Aggregated data produced from the Personal Master File and estimates on income of all families produced by Income Statistics Division from the T1 Family File (T1FF) are also used to assess the quality of the series on off-farm income. Extra scrutiny is paid to the largest farms or top commodity contributors.
If there are discrepancies, the micro-level data records are analyzed to determine if differences are attributable to errors. Tools are used to analyze data at the provincial level, by farm type and revenue class including year-over-year change.
Statistics Canada is prohibited by law from releasing any information it collects that could identify any person, business, or organization, unless consent has been given by the respondent or as permitted by the Statistics Act. Various confidentiality rules are applied to all data that are released or published to prevent the publication or disclosure of any information deemed confidential. If necessary, data are suppressed to prevent direct or residual disclosure of identifiable data.

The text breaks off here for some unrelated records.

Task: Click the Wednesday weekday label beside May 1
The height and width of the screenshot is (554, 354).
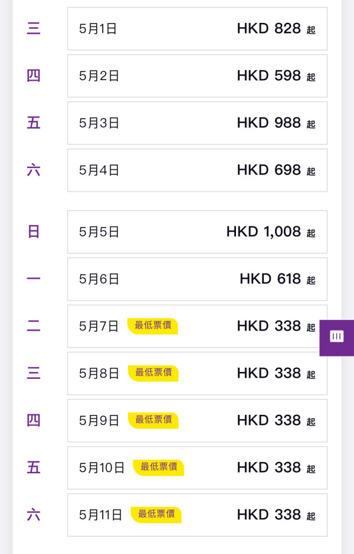Action: [x=33, y=28]
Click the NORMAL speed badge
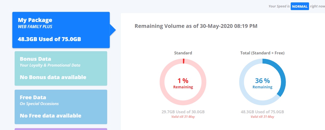Viewport: 325px width, 130px height. coord(300,6)
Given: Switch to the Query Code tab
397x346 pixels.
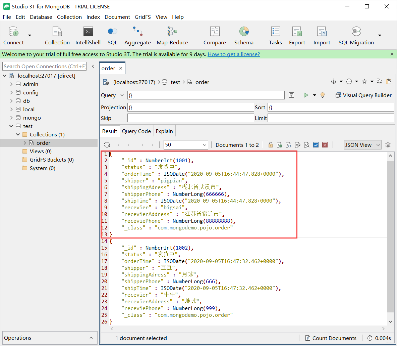Looking at the screenshot, I should (x=136, y=131).
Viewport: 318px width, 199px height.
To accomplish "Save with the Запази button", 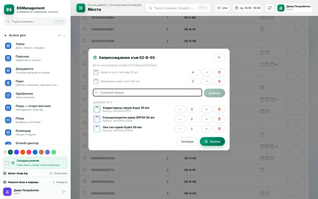I will (x=212, y=142).
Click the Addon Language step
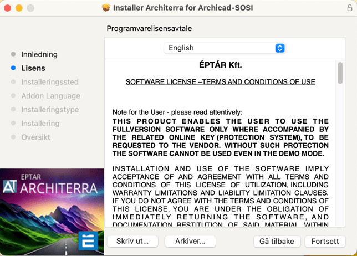The image size is (357, 256). pyautogui.click(x=50, y=96)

For each of the tabulations produced, the estimated number of farms is rounded to the base 5 and the estimates of the other variables within that table are adjusted by a variable factor. The estimated number of farm families is rounded to the base 10. With regard to the estimated number of farm operators, it is rounded to the base 5 in the series of farm operators operating single unincorporated agricultural holdings and to the base 10 in the series of farm operators operating incorporated or unincorporated agricultural holdings. If the degree of detail required to answer user requests creates confidentiality concerns, the affected data or the entire table will be suppressed.
This method preserves the confidentiality of the data, without jeopardizing the quality of the actual estimates.
Revisions and seasonal adjustment
This methodology type does not apply to this statistical program.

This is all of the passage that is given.